--- Short problem ---
Rewrite the lines of the listing that begin at the line containing "Given: Switch to Linked Comp 03 timeline tab" and end after the line containing "Click the Generate", substituting "sequence" for "timeline" and changing nothing else.

Records from a collection:
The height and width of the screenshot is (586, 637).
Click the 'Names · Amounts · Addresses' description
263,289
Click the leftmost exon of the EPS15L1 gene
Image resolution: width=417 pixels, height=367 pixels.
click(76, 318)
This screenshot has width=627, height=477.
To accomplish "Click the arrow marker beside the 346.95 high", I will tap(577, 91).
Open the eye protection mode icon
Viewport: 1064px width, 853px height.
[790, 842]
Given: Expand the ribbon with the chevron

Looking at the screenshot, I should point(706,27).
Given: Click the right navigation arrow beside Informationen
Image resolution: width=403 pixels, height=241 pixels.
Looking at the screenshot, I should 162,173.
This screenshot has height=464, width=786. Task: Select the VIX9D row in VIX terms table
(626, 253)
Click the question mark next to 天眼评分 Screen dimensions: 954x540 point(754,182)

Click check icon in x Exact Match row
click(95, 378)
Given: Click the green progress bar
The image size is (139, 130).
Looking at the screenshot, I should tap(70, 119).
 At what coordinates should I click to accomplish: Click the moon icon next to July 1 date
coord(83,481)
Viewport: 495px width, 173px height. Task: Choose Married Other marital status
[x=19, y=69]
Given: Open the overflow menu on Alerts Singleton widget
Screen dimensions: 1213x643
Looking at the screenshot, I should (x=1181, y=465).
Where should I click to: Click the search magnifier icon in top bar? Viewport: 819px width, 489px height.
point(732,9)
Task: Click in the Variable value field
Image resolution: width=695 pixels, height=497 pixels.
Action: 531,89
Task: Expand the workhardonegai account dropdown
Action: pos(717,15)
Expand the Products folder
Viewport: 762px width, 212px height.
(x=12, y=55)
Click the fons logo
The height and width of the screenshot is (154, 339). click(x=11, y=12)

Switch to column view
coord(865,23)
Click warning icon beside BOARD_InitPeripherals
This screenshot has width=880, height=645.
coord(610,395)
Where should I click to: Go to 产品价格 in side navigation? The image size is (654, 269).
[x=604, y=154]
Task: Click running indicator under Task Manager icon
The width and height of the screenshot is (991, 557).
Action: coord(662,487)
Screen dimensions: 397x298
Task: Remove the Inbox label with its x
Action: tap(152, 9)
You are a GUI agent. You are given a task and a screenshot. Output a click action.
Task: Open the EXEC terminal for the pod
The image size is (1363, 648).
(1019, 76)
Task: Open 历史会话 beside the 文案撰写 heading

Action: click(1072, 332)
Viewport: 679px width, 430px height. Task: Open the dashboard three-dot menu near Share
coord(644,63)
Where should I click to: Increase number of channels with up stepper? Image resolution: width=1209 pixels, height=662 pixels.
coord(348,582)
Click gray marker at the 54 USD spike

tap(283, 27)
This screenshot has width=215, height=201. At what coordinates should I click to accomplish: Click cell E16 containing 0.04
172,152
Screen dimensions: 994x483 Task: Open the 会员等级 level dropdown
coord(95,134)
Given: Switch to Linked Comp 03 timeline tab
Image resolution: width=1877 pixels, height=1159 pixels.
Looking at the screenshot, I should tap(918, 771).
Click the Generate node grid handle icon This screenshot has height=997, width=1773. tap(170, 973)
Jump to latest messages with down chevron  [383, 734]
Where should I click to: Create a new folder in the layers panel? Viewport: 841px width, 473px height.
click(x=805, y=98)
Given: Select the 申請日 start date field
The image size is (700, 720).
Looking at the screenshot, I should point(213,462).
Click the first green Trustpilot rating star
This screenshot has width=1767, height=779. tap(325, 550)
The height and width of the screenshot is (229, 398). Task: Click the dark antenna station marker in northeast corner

--- Task solution ---
Given: Switch to Linked Comp 03 sequence tab
Image resolution: width=1877 pixels, height=1159 pixels.
Looking at the screenshot, I should tap(918, 771).
Click the Generate node grid handle icon This screenshot has height=997, width=1773. tap(170, 973)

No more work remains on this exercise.